Strona:PL Niemojewski Andrzej - Legendy.djvu/138

Z Wikiźródeł, wolnej biblioteki
Ta strona została przepisana.

Nie, to krnąbrność, to zuchwalstwo, to zbrodnia! Jaką karę obmyśleć za to?
Klasnął na sługi i czekał. Ale nikt się nie pojawił. Klasnął tedy raz drugi i trzeci, a następnie wyszedł do przedsionka.
Natknął się na jednego ze sług; ale ten wytrzeszczył oczy.

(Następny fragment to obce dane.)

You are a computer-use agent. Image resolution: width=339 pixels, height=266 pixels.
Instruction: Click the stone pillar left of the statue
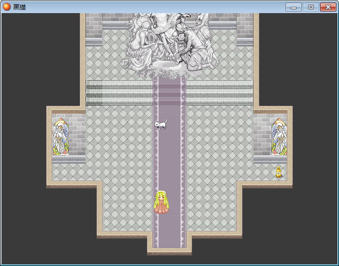pos(94,29)
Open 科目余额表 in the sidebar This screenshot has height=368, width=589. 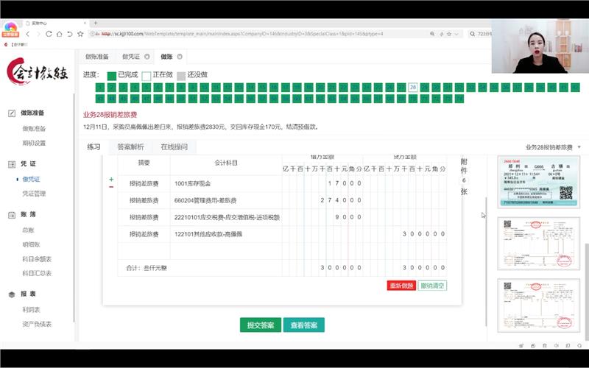click(37, 258)
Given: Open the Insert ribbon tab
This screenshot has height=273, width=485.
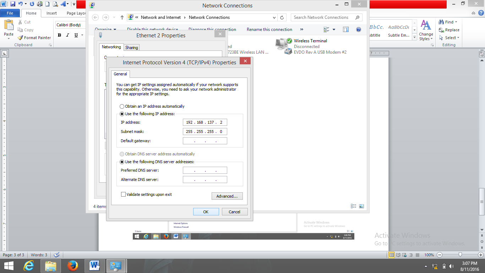Looking at the screenshot, I should (x=51, y=13).
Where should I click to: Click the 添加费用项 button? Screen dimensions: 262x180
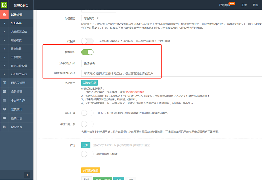(89, 83)
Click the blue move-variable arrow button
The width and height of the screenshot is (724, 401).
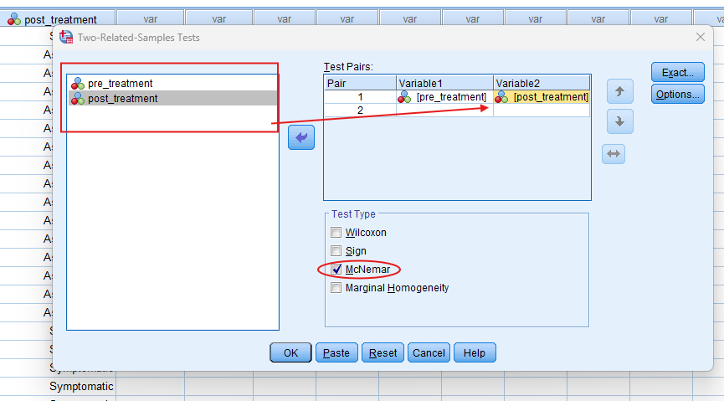[300, 138]
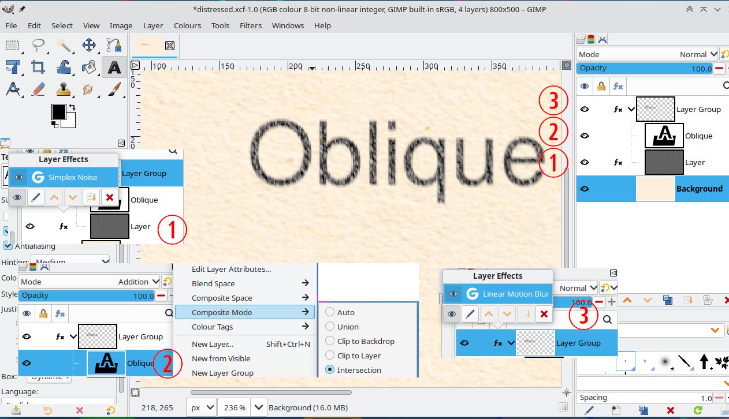Click the black foreground colour swatch
Viewport: 729px width, 419px height.
pos(58,111)
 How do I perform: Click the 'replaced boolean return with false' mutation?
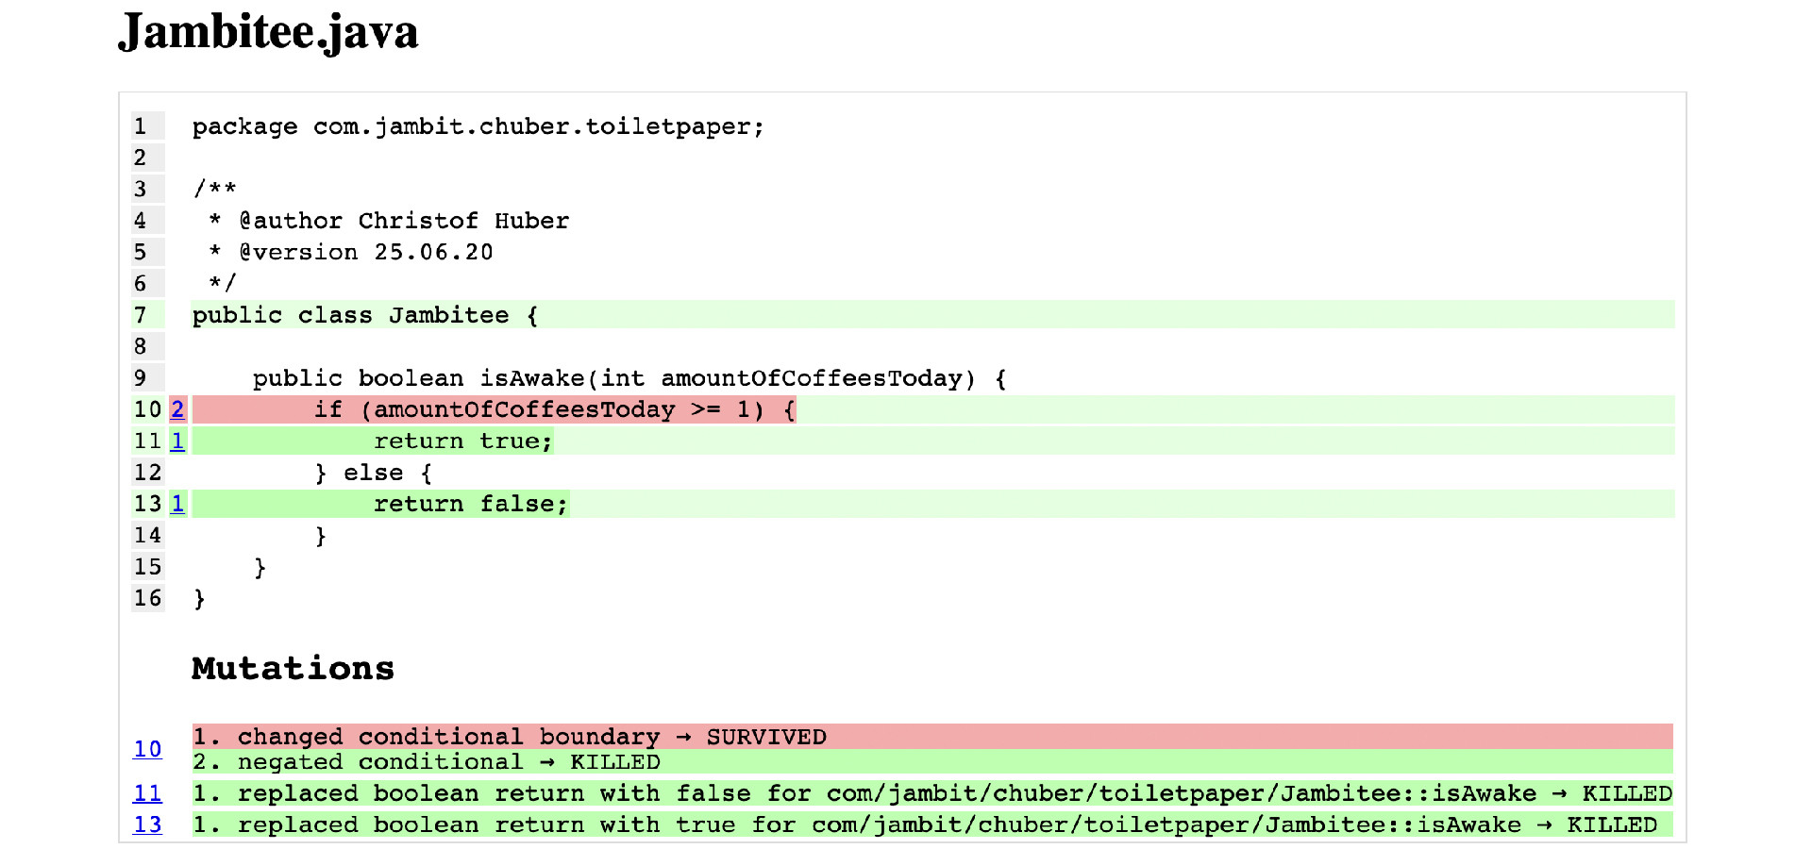click(931, 793)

— Jakto, panie, jesteś?? A my się trwożymy...
— Jestem, głupcze, przespałem noc całą, tylko wy nic a nic o tem nie wiecie. Rozpędzę was, wygonię, każę osmagać...
— Wola twoja, panie — odparł wybladły sługa.
— Przywołaj mi natychmiast poganiacza — krzyknął Joel.
Sługa nie ruszył się z miejsca; wytrzeszczał tylko coraz bardziej oczy na pana.
— Ruszaj-że niecny! — wrzasnął Joel i podniósł rękę.
Sługa odwrócił się i wybiegł.
Mijała chwila za chwilą. Joel niecierpliwił się. Nareszcie ruszył z przedsionka na dziedziniec.
Tu ujrzał owego sługę radzącego z innymi.